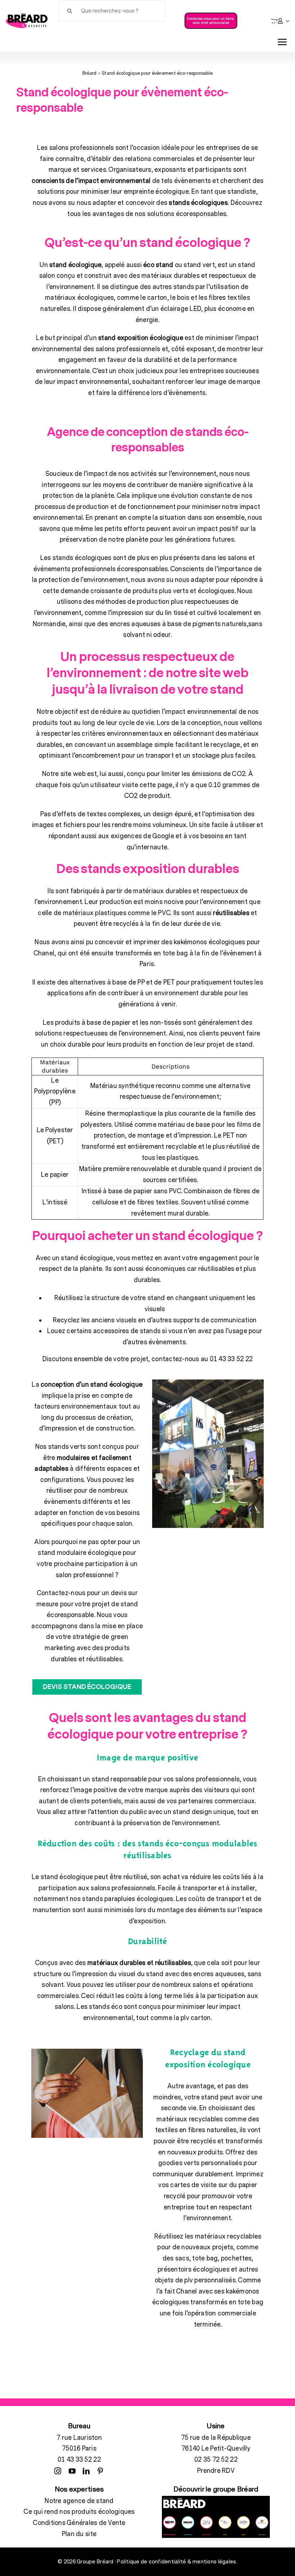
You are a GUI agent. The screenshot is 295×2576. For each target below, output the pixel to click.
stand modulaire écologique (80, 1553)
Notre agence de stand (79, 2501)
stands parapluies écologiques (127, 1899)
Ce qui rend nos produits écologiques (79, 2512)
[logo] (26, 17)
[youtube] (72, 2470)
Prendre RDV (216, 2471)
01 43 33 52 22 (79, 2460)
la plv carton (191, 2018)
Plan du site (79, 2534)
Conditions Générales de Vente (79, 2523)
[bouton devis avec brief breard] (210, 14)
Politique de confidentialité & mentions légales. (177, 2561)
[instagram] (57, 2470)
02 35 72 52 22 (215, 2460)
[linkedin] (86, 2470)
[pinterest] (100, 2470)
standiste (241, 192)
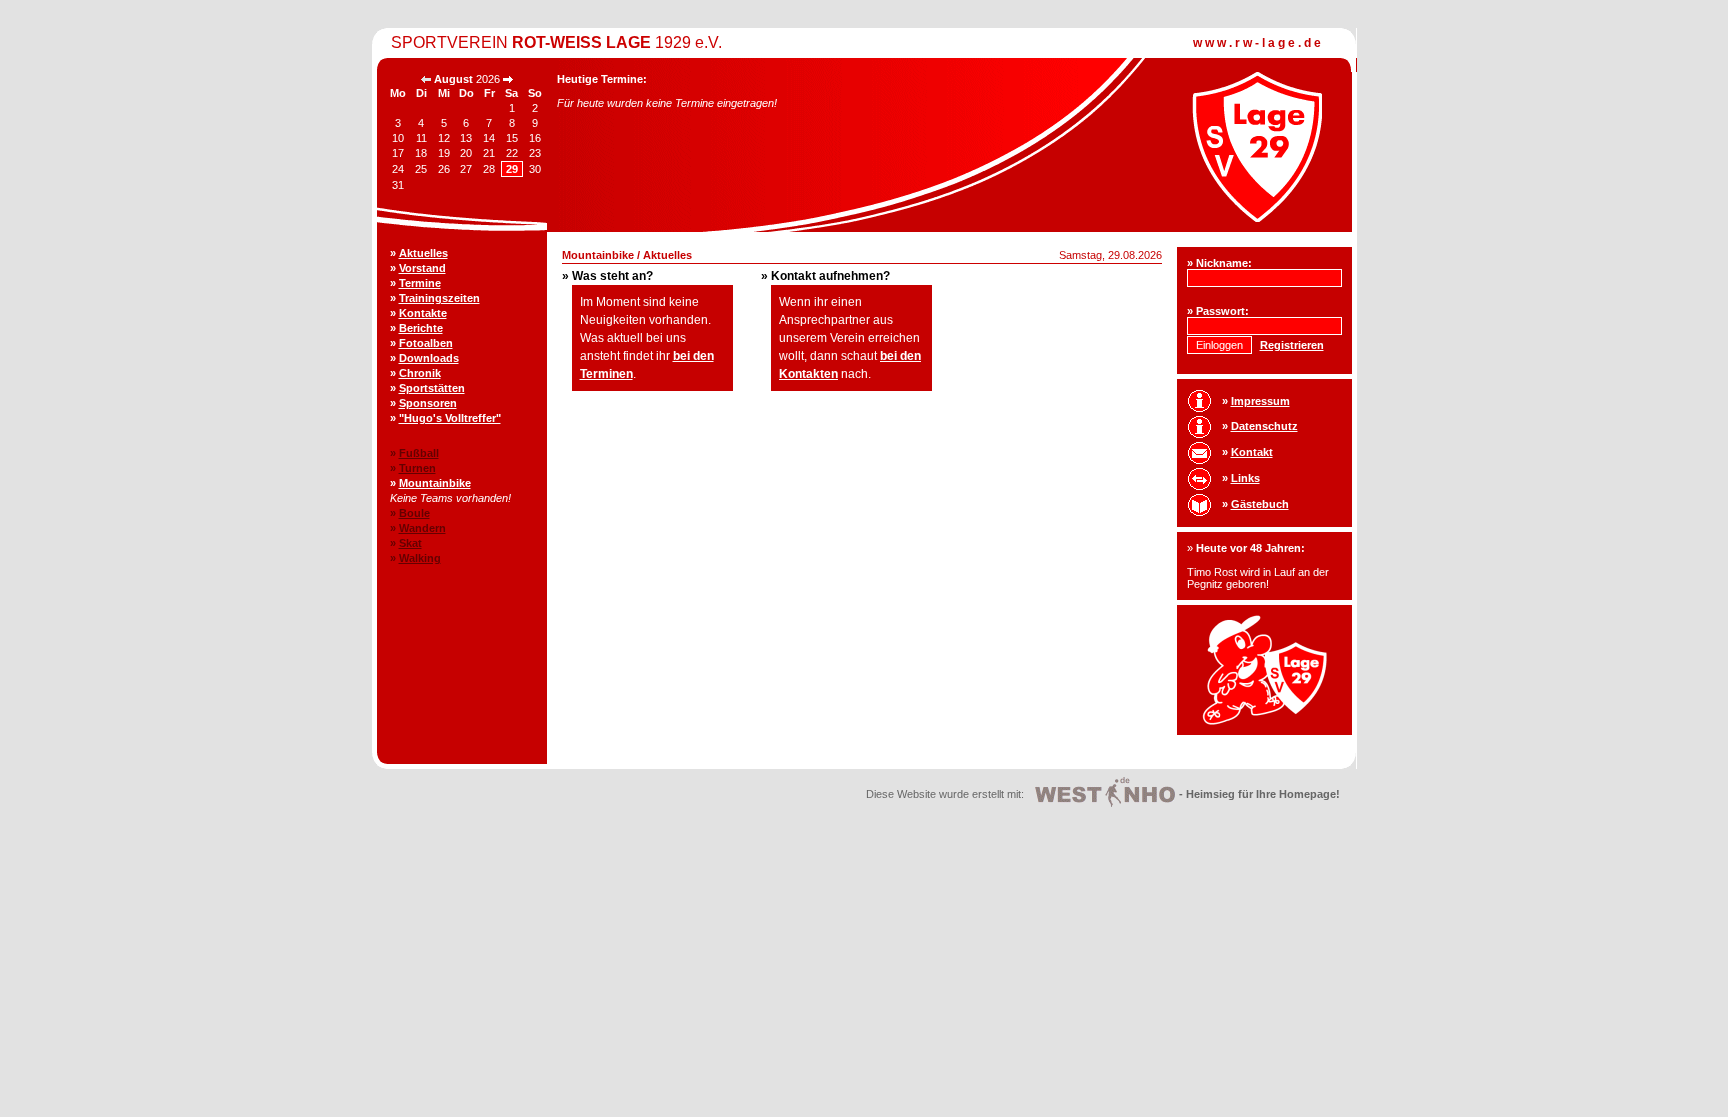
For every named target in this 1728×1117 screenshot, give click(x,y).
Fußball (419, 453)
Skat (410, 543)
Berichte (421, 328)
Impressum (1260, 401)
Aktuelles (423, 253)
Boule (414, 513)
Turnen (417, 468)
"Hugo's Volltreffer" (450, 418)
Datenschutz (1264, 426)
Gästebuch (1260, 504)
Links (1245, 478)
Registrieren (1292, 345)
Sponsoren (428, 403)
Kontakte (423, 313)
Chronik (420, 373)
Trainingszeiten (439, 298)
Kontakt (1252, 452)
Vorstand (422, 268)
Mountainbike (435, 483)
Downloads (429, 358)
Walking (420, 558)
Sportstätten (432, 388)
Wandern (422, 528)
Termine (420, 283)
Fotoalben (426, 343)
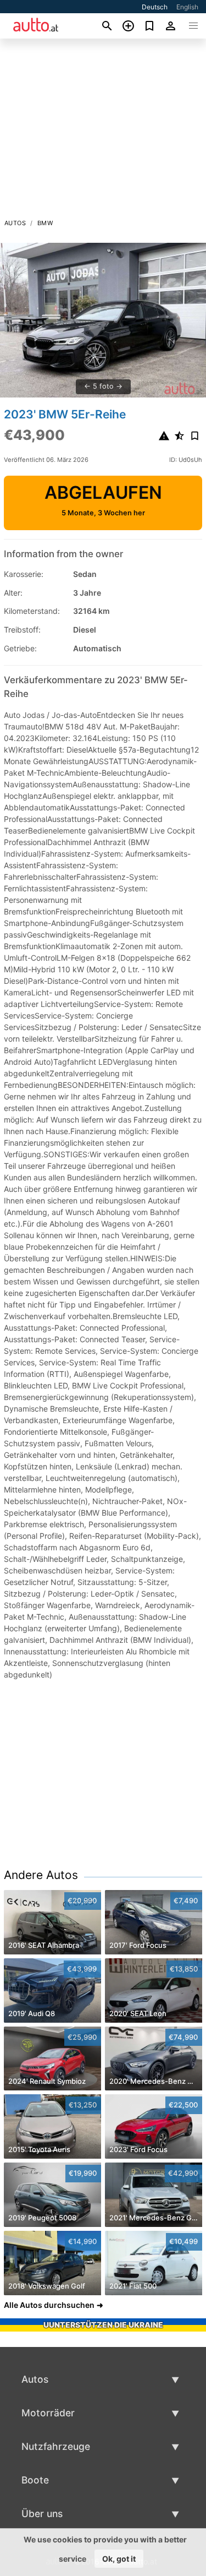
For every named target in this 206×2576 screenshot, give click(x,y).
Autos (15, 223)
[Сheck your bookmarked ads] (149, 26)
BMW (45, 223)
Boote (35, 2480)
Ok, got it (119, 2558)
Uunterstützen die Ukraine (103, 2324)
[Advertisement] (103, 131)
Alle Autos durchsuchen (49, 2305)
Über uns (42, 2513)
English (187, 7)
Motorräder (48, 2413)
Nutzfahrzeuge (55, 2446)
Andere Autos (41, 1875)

▶ **Aim of the exercise**
Say again, exactly, only those lines of the records that run from the start through the line with "[instagram] (57, 2470)". Pictures are to be skipped.

▶ **Written answer**
You are a GUI agent. The screenshot is 295×2576. For each target below, output the pixel to click.
stand modulaire écologique (80, 1553)
Notre agence de stand (79, 2501)
stands parapluies écologiques (127, 1899)
Ce qui rend nos produits écologiques (79, 2512)
[logo] (26, 17)
[youtube] (72, 2470)
Prendre RDV (216, 2471)
01 43 33 52 22 (79, 2460)
la plv carton (191, 2018)
Plan du site (79, 2534)
Conditions Générales de Vente (79, 2523)
[bouton devis avec brief breard] (210, 14)
Politique de confidentialité & mentions légales. (177, 2561)
[instagram] (57, 2470)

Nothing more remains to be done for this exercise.